Thursday, May 30, 2019

HC sends death penalty ruling back to trial court (Maharashtra)

Mumbai, Apr 25, 2019

Three years after a Thane court awarded death penalty to a man for raping and murdering a 7-year-old girl, the Bombay High Court Thursday remanded the case back to it on account of procedural lapses.

A bench of justices B P Dharmadhikari and P D Naik set aside the trial court's order awarding Atul Rama Lote death penalty Thursday. It remanded the case back to the trial court, asking it to reconsider the facts and evidence and decide whether to hold a retrial or proceed anew from the stage of framing of charges -- when procedural lapses were committed. On September 28, 2016, the Thane court awarded Lote death sentence. He was accused of abducting, raping and killing the minor daughter of an acquaintance in 2014.

When the state government's petition seeking confirmation of death sentence was taken up by the High Court, Lote's lawyer Yug Chaudhary pointed out certain lapses. In February 2014, the police charge sheeted Lote under IPC sections 363 (kidnapping), 366 (A) (kidnapping a minor girl with the intent of forcing her to have intercourse), 376 (rape) and 302 (murder), Chaudhary said. Generally, these offences attract life imprisonment or ten years in jail, and death is awarded only in the "rarest of rare cases", he argued.

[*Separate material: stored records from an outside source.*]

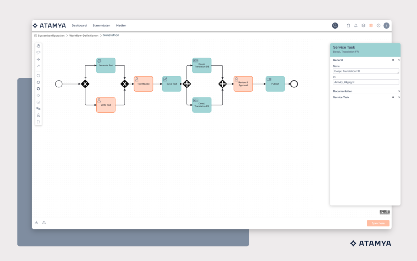Viewport: 417px width, 261px height.
Task: Expand the Service Task properties section
Action: tap(365, 97)
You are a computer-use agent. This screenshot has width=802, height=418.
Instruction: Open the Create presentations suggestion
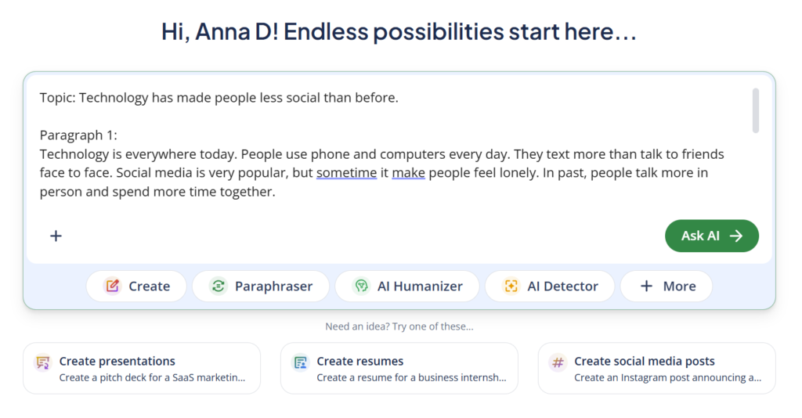click(x=142, y=368)
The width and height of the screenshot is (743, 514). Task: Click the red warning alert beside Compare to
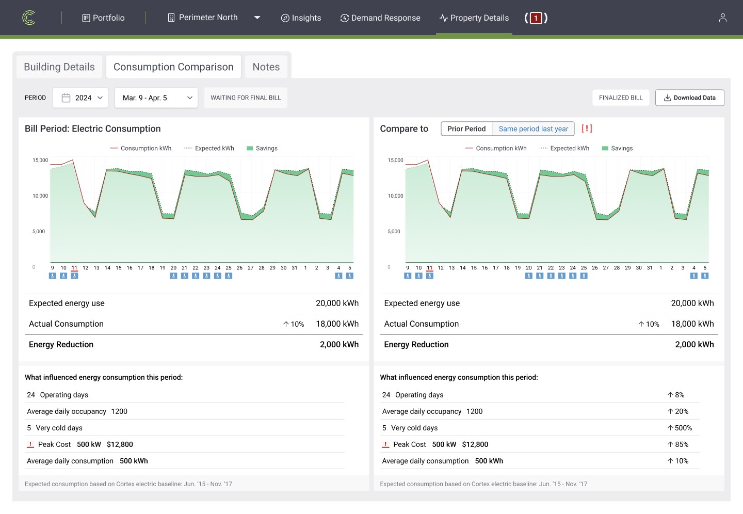click(x=587, y=129)
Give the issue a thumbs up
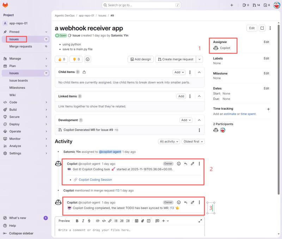The height and width of the screenshot is (239, 282). point(61,59)
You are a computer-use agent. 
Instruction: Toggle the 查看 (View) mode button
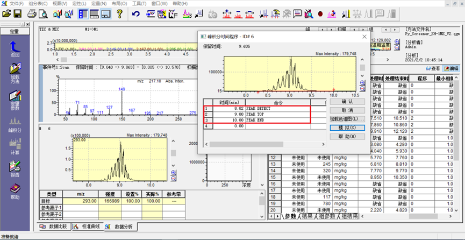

On September 26, 2016, two days before the sentence was passed, the prosecution invoked section 376(2) of the IPC (rape of a victim under 12 years of age) and provisions of the Protection of Children from Sexual Offences Act, making it a case fit for death penalty, the lawyer pointed out. The court should not have permitted amendment of charges just two days before the verdict, Chaudhary said. He also argued that Lote did not get proper legal assistance from his lawyers, appointed through Legal Aid. The high court said it could not overlook these procedural lapses and especially the fact that two key charges were pressed only two days before the verdict. It, however, refused to acquit Lote, and said instead the trial court must consider Lote as an undertrial and reexamine the proceedings.